## Problem details
Starting at the line containing "Where should I" and ending at the line containing "You are a computer-use", transcribe the listing below exactly. Keep both end lines, skip the pictures, and copy nothing else.

## Materials provided
═══

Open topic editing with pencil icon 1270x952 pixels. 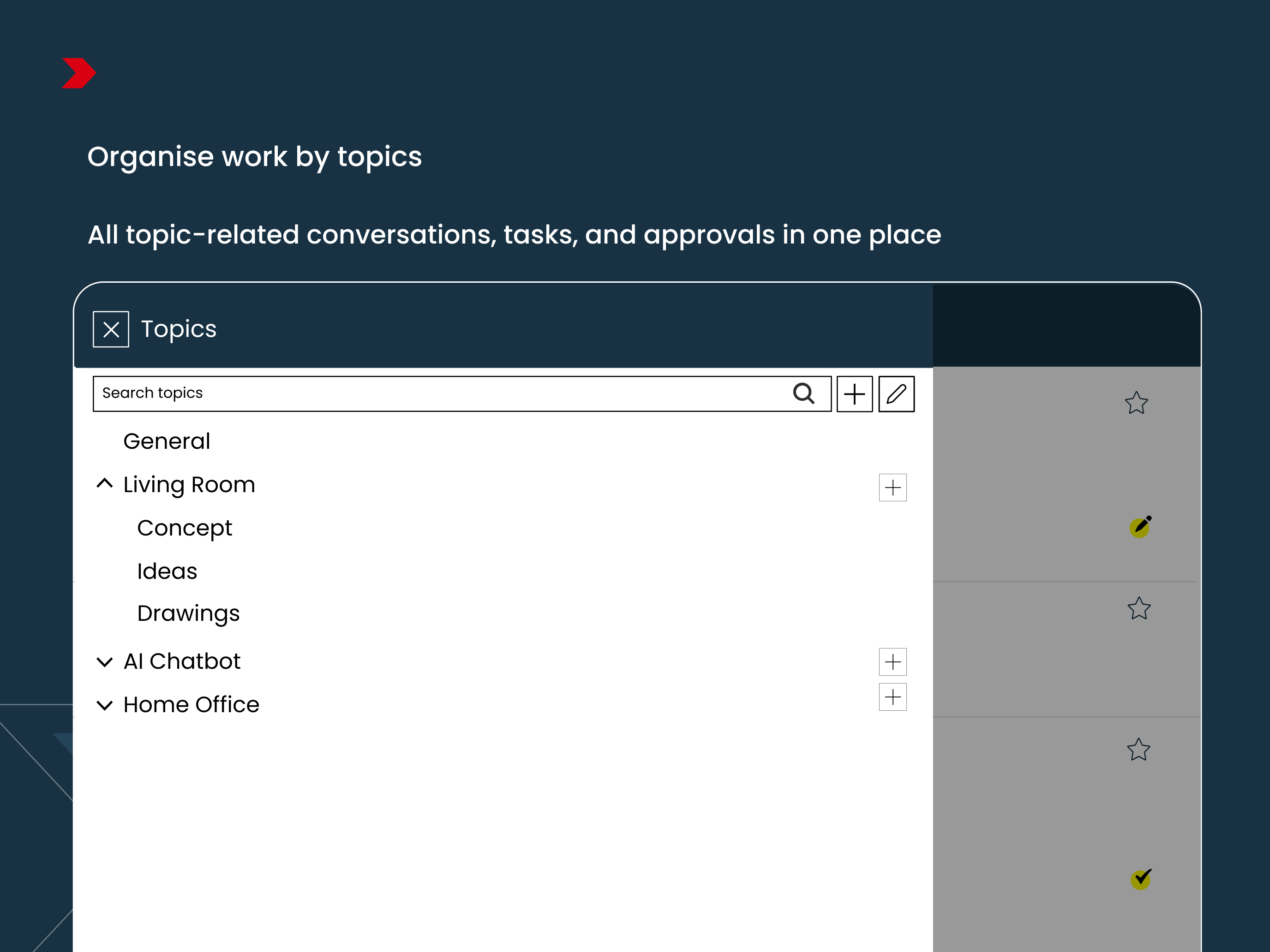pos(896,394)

═══

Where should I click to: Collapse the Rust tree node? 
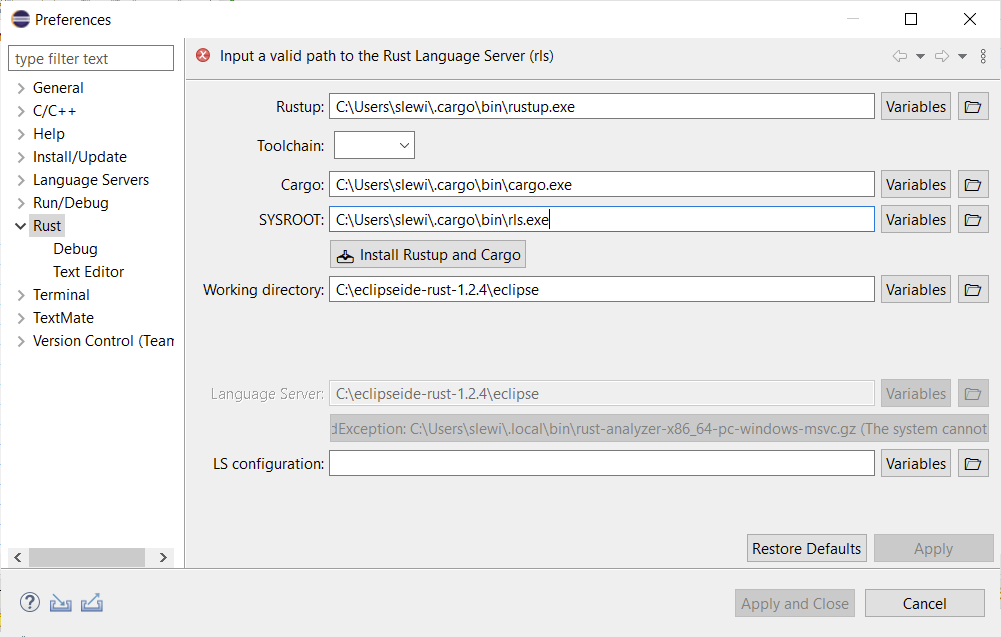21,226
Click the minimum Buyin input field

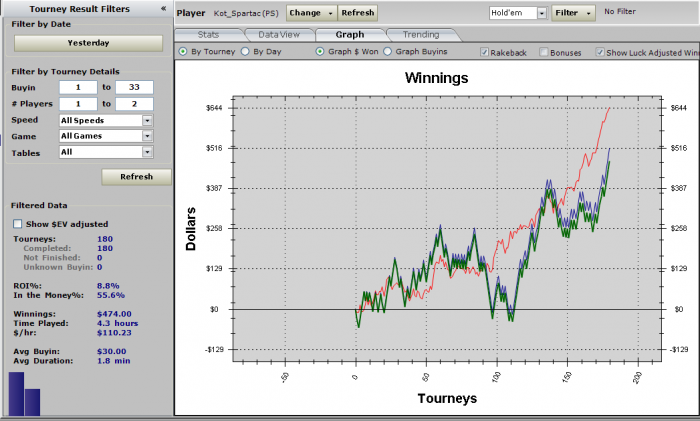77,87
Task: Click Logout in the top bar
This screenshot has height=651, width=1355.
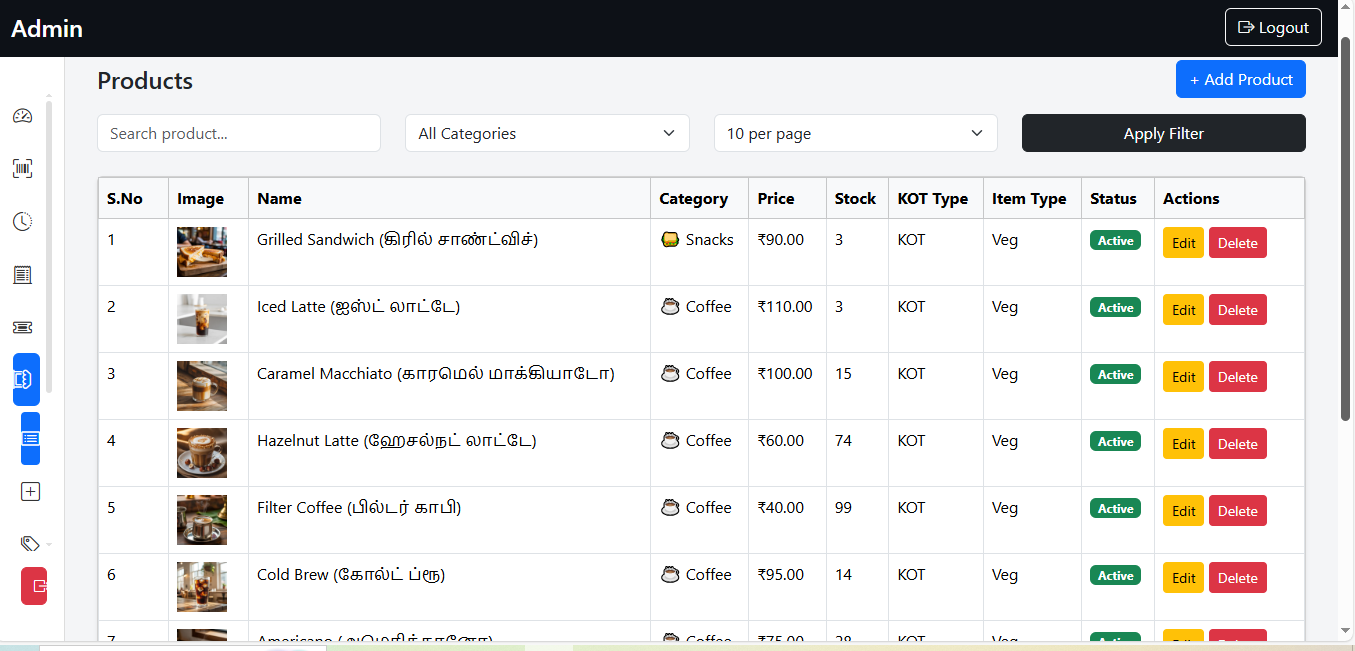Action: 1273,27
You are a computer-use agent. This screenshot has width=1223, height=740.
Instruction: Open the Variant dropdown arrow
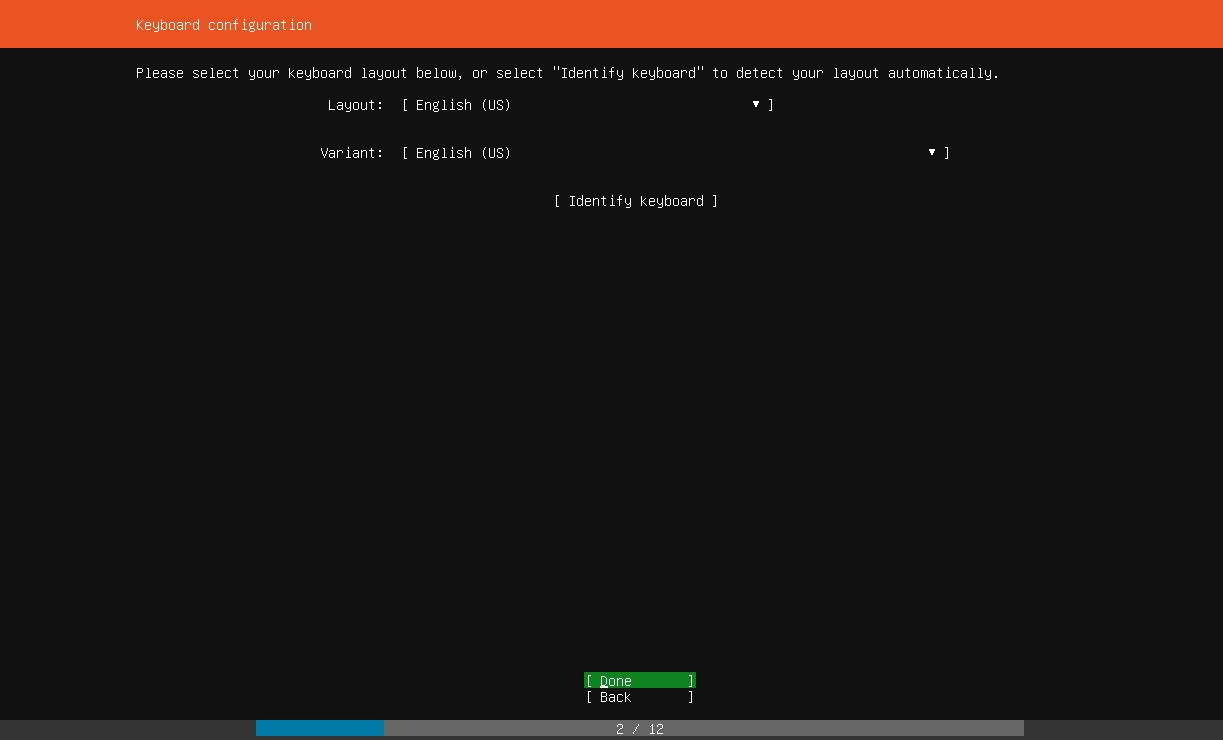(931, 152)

═══

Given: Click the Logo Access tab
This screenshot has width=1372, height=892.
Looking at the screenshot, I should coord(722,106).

═══

## Response to the task
Where should I click to: Collapse the Rust tree node? 
21,226
Click the minimum Buyin input field

77,87
Task: Click Logout in the top bar
This screenshot has height=651, width=1355.
Action: 1273,27
You are a computer-use agent. This screenshot has width=1223, height=740.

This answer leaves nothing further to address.